Compiti da svolgere:
A - Riduci a un elenco puntato il paragrafo del testo sulle terme di Viterbo che comincia con «Viterbo città termale», mantenendone i fatti principali.
B - Prosegui il testo sulle terme di Viterbo a partire dalla sua ultima frase.

Testo da leggere:
Le Terme dei Papi, una mano santa

Frequentate già ai tempi dei Romani e da Dante, rilanciate in grande stile dai pontefici, le acque miracolose di Viterbo (per la salute) sono, insieme ai capolavori artistici e alla natura, una delle maggiori attrazioni della città laziale

 

 Viterbo città termale. Affermazione impegnativa se si pensa alle “stazioni di cura” di fine Ottocento frequentate dall’alta borghesia europea che scendeva a Montecatini, Abano, Ischia, Riolo, Salsomaggiore (ma non solo) a passare le acque, preceduta da lunghe teorie di bagagli ricolmi di vesti scollate, abiti da sera, “cappelli con nastri e con rose”, paillettes, voiles e chiffons. Se pensiamo invece a più concrete e moderne modalità curative per prevenire o lenire fastidiose artrosi, disturbi articolari, bronchiti croniche e altro, con soggiorni terapeutici essenziali e mirati, peraltro guidati da personale sanitario altamente qualificato, ecco allora che Viterbo, forte di un provvidenziale patrimonio di acque ipertermali di origine vulcanica (sulfuree e solfato-bicarbonato-alcalinoterrose) può competere ad armi pari con le più gettonate consorelle e magari aggiungere al soggiorno qualche sorpresa in più. Come il palazzo dei Papi, le chiese romaniche, il quartiere medievale di S. Pellegrino, il santuario della Madonna della Quercia, Villa Lante, la Macchina di Santa Rosa, nonché paesaggi e dintorni esclusivi: le tombe etrusche dipinte di Tarquinia, i laghi di Bolsena e di Vico, ville rinascimentali, antichi borghi come Civita di Bagnoregio.

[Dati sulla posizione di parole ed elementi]
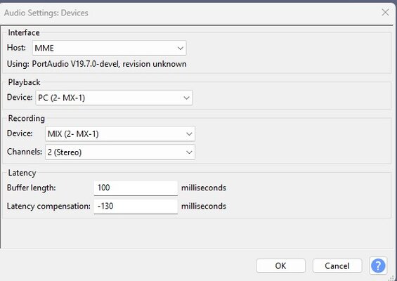Click the Latency compensation label

[48, 206]
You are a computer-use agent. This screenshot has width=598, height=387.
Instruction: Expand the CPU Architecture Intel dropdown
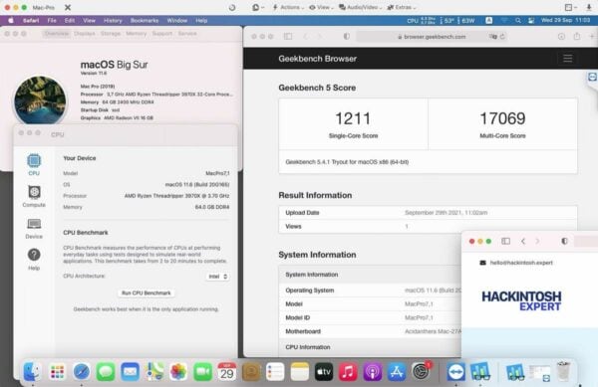[x=218, y=277]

Risultati per compito:
A -
- Definire Viterbo «città termale» è impegnativo se si pensa alle stazioni di cura di fine Ottocento. A Montecatini, Abano, Ischia, Riolo e Salsomaggiore scendeva l'alta borghesia europea, con bagagli pieni di abiti eleganti.
- Per le cure moderne, invece, Viterbo può competere ad armi pari con le località termali più note. Si tratta di soggiorni terapeutici mirati contro artrosi, disturbi articolari e bronchiti croniche, guidati da personale sanitario qualificato.
- Questo è possibile grazie alle sue acque ipertermali di origine vulcanica, sulfuree e solfato-bicarbonato-alcalinoterrose.
- Al soggiorno si aggiungono diverse attrazioni in città: il palazzo dei Papi, le chiese romaniche, il quartiere medievale di S. Pellegrino, il santuario della Madonna della Quercia, Villa Lante e la Macchina di Santa Rosa.
- Nei dintorni si trovano le tombe etrusche dipinte di Tarquinia, i laghi di Bolsena e di Vico, ville rinascimentali e antichi borghi come Civita di Bagnoregio.

B -
La matriarca di questo generoso effluvio di sorgenti alle porte della città – dove emergono dal terreno a vista d’occhio spezzoni di ruderi di terme e ville romane a conferma di un passato sontuoso – è il Bullicame, una caldera con acqua a 58 °C, a presidio di una collinetta calcarea biancastra di aspetto lunare, che accese la fantasia di Dante quando la vide nel suo viaggio giubilare a Roma nel 1300. Gli avrebbe suggerito paragoni crudeli per una delle pene più atroci del suo Inferno riservate ai “Violenti assassini”. Le loro teste lessate e tribolate emergono dalle acque fumanti del Flegetonte, come quelle del Bullicame, dove i corpi sono messi a bollire per l’eternità (Poco più oltre il Centauro s’affisse/ sovr’una gente che ‘nfino alla gola/ parea che di quel Bulicame uscisse). Tra i dannati c’è anche in disparte tale Guido di Montfort, un violento di fede angioina che proprio a Viterbo il 13 marzo 1271 accoltellò a morte il giovane principe Enrico di Cornovaglia mentre ascoltava la messa nella centrale chiesa di S. Silvestro.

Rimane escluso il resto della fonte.